● **Work order**:
Please take the records that follow and repeat exactly the lines starting with the line with "Image resolution: width=1280" and going on through the line with "The width and height of the screenshot is (960, 720).".

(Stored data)
┌────────

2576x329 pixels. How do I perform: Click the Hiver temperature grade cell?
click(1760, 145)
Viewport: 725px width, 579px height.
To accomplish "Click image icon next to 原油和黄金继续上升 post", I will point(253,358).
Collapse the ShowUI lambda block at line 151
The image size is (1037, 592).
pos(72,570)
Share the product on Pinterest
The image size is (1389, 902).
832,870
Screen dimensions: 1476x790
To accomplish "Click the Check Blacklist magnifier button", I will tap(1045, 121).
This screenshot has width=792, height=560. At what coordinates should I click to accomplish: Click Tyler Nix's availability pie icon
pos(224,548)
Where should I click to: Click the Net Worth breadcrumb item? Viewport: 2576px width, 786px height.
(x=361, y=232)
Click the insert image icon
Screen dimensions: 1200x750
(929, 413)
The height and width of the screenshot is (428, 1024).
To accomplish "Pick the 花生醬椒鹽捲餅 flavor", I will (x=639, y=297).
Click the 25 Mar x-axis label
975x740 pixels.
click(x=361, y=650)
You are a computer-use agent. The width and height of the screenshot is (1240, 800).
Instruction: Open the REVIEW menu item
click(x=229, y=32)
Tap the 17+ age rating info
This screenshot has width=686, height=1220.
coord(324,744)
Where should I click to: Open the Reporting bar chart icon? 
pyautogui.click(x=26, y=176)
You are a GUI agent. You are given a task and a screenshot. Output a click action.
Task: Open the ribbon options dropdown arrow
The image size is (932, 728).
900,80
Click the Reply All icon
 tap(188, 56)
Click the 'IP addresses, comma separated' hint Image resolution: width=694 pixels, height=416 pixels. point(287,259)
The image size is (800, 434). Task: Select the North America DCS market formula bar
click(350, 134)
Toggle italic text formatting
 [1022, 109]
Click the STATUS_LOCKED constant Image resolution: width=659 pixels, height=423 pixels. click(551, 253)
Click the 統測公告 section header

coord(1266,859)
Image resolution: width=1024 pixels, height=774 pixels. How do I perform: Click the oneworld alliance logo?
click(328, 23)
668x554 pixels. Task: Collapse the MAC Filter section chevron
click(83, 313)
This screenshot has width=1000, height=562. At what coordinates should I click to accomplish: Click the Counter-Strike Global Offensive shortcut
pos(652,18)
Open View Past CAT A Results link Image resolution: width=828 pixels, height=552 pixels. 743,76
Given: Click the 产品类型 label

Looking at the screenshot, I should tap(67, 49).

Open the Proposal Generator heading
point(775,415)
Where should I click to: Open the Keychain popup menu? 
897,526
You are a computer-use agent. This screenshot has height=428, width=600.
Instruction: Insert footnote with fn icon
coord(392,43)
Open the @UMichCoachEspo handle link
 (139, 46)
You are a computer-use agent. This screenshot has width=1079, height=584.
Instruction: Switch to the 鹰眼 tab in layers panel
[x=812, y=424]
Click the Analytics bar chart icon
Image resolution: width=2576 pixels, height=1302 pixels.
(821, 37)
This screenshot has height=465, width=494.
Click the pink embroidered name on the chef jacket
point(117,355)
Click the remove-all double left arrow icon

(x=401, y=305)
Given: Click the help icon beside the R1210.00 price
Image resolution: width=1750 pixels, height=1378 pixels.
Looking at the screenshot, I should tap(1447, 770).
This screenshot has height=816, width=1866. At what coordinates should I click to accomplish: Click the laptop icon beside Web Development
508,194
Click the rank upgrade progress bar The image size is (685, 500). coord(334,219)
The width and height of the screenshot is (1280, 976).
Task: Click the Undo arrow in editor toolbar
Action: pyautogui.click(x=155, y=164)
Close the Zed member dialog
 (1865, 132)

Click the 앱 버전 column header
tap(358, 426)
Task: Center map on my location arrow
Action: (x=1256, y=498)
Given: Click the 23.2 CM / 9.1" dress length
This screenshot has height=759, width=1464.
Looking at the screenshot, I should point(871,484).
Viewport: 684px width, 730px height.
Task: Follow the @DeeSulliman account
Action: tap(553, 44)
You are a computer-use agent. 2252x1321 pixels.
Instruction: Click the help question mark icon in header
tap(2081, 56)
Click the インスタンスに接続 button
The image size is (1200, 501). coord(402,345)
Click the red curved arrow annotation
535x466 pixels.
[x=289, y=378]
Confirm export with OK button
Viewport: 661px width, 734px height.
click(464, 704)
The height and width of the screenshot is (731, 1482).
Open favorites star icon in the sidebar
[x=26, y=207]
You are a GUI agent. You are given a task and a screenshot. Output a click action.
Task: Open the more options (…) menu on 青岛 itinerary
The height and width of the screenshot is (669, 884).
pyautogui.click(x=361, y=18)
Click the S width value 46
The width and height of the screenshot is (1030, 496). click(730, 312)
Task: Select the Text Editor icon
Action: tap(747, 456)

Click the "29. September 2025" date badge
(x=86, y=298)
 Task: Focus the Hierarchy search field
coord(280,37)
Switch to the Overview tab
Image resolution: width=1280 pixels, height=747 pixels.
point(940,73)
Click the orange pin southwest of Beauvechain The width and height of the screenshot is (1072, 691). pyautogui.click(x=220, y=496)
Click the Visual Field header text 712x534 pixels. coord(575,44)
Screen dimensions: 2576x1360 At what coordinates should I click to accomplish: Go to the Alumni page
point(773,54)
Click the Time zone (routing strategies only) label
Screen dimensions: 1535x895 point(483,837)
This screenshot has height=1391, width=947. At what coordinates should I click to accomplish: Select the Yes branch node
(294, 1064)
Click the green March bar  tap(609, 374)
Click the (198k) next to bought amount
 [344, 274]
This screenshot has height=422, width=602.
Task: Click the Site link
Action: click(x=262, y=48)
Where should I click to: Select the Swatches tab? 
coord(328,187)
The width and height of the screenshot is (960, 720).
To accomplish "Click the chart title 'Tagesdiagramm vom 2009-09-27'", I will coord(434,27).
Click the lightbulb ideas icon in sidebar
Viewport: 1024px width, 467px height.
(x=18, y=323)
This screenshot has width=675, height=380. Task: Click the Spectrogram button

└────────

● **Task response**:
Image resolution: width=1280 pixels, height=747 pixels.
point(940,73)
Click the orange pin southwest of Beauvechain The width and height of the screenshot is (1072, 691). pyautogui.click(x=220, y=496)
Click the Visual Field header text 712x534 pixels. coord(575,44)
Screen dimensions: 2576x1360 At what coordinates should I click to accomplish: Go to the Alumni page
point(773,54)
Click the Time zone (routing strategies only) label
Screen dimensions: 1535x895 point(483,837)
This screenshot has height=1391, width=947. At what coordinates should I click to accomplish: Select the Yes branch node
(294, 1064)
Click the green March bar  tap(609, 374)
Click the (198k) next to bought amount
 [344, 274]
This screenshot has height=422, width=602.
Task: Click the Site link
Action: click(x=262, y=48)
Where should I click to: Select the Swatches tab? 
coord(328,187)
The width and height of the screenshot is (960, 720).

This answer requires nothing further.